_Activity_. Scan the entries for the word "computer", and copy every line where it appears.

(Collected data)
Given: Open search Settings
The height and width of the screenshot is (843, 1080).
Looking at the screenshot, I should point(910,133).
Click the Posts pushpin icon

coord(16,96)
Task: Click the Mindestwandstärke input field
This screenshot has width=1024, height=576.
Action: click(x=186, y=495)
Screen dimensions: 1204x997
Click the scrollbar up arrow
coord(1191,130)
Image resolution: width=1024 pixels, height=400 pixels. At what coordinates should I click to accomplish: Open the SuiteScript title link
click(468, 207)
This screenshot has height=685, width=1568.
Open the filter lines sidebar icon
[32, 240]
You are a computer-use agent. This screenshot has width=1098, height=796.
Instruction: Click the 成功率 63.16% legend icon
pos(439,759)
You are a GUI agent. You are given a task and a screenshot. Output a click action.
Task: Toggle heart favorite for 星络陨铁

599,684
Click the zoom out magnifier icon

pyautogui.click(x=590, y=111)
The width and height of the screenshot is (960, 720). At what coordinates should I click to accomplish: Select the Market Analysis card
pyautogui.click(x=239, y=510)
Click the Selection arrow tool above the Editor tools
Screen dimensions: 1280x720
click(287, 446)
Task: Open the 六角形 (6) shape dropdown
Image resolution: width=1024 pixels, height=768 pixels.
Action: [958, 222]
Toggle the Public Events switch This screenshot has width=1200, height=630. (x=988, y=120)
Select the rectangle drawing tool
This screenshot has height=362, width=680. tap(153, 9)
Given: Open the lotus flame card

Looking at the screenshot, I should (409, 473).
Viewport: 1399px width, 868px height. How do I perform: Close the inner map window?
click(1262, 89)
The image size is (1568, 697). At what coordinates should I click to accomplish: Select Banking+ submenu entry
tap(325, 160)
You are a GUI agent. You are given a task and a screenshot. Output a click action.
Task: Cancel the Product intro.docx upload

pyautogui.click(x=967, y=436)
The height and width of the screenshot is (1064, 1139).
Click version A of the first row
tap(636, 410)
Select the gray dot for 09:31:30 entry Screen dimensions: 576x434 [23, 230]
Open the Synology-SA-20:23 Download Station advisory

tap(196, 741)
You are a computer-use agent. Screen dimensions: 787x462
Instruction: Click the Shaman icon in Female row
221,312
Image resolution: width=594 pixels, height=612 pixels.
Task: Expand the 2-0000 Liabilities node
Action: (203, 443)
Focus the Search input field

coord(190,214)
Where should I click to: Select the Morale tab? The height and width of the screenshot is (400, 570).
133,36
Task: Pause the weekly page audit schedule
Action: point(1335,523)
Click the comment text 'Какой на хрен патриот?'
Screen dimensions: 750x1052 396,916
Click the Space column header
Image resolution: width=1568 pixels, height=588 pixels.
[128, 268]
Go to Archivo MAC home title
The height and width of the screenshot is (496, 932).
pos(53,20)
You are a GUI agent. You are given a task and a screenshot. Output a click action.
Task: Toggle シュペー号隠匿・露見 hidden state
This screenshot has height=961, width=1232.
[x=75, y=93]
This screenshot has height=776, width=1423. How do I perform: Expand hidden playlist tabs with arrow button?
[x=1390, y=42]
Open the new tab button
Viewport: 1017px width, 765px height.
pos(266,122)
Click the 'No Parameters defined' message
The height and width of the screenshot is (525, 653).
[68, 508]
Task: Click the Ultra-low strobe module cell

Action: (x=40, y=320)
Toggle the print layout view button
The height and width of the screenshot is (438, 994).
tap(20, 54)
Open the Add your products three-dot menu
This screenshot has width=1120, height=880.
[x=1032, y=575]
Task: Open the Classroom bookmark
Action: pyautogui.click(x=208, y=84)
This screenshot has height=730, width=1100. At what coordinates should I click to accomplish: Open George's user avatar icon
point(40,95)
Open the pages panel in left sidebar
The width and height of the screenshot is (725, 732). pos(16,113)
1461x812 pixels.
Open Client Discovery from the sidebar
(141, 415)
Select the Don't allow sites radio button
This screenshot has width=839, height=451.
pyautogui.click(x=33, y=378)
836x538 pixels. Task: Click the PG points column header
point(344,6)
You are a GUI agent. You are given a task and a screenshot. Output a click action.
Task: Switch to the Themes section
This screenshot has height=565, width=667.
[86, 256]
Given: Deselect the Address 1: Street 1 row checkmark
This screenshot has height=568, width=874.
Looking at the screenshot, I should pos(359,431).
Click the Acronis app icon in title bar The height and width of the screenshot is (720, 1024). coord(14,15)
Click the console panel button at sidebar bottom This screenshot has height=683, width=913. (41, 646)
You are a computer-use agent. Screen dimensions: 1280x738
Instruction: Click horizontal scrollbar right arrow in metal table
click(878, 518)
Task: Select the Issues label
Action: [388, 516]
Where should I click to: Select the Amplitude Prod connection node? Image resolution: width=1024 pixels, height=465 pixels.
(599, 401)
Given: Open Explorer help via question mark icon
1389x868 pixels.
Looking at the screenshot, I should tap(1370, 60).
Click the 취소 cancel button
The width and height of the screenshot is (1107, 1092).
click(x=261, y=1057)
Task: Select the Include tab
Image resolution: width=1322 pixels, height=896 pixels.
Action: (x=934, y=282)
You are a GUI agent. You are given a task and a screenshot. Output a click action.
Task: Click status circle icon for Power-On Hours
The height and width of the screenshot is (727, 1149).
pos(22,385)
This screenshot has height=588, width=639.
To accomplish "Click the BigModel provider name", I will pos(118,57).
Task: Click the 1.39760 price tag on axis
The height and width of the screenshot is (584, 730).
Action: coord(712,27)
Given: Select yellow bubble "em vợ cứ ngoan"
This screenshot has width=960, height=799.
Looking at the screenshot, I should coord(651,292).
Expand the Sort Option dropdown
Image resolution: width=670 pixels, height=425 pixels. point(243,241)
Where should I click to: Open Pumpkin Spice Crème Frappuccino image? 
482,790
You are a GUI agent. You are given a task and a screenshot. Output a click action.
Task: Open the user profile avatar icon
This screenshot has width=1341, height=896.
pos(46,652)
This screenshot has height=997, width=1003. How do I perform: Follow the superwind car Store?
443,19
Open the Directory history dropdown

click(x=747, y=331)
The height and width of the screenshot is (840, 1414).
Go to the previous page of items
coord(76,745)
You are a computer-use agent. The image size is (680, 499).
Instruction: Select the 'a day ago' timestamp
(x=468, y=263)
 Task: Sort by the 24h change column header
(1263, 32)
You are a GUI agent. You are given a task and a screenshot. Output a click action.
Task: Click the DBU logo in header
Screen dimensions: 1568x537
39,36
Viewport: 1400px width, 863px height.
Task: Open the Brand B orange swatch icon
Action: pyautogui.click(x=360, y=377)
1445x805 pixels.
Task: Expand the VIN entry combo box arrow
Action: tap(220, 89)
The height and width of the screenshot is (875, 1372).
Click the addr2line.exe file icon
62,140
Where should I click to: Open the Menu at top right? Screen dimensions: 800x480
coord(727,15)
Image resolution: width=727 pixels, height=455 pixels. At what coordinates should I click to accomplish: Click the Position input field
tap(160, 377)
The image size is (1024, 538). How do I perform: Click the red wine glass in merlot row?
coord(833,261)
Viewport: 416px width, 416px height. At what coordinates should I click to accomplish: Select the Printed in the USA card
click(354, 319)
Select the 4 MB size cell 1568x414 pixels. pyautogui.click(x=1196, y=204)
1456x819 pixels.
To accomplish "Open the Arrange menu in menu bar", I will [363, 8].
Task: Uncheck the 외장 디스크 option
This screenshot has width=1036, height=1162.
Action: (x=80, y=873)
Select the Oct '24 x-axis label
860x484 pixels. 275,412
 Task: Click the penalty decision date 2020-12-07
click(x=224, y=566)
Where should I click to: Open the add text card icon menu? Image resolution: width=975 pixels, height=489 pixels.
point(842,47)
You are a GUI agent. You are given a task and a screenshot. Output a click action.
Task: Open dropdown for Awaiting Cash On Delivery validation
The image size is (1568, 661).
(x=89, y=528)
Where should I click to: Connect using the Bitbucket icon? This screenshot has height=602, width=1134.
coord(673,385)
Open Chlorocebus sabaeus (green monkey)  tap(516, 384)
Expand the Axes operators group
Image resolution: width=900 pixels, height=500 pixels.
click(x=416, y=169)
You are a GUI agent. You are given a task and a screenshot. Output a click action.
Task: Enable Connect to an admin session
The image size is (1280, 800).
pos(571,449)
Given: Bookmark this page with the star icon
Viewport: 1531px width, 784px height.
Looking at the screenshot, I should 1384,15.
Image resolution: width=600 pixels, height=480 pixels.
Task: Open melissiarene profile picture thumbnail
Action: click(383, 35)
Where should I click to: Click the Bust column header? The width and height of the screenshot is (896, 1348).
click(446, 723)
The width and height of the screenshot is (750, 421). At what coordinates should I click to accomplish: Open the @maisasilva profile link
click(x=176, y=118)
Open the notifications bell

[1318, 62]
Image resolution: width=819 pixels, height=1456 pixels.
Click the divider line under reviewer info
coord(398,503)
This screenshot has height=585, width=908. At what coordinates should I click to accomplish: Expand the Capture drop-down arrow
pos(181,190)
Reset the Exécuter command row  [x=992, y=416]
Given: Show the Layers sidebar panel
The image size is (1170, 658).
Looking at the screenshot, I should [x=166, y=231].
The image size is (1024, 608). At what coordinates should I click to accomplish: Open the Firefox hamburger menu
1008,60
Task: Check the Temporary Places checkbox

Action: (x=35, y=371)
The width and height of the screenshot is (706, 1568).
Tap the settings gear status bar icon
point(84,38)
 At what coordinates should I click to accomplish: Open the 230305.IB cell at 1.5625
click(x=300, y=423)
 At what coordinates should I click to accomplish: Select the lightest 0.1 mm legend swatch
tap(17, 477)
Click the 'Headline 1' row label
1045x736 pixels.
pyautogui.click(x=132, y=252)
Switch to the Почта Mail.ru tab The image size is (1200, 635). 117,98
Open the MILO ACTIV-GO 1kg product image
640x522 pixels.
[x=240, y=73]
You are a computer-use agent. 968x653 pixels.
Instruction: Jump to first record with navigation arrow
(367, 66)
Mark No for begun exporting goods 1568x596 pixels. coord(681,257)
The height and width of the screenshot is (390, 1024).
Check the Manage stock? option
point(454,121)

_Response to the exercise_.
You are a computer-use agent. This screenshot has width=1098, height=796.
You are a computer-use agent. Screen dimensions: 787x462
You are a computer-use agent. Screen dimensions: 1280x738
You are a computer-use agent. The image size is (680, 499).
You are a computer-use agent. 968x653 pixels.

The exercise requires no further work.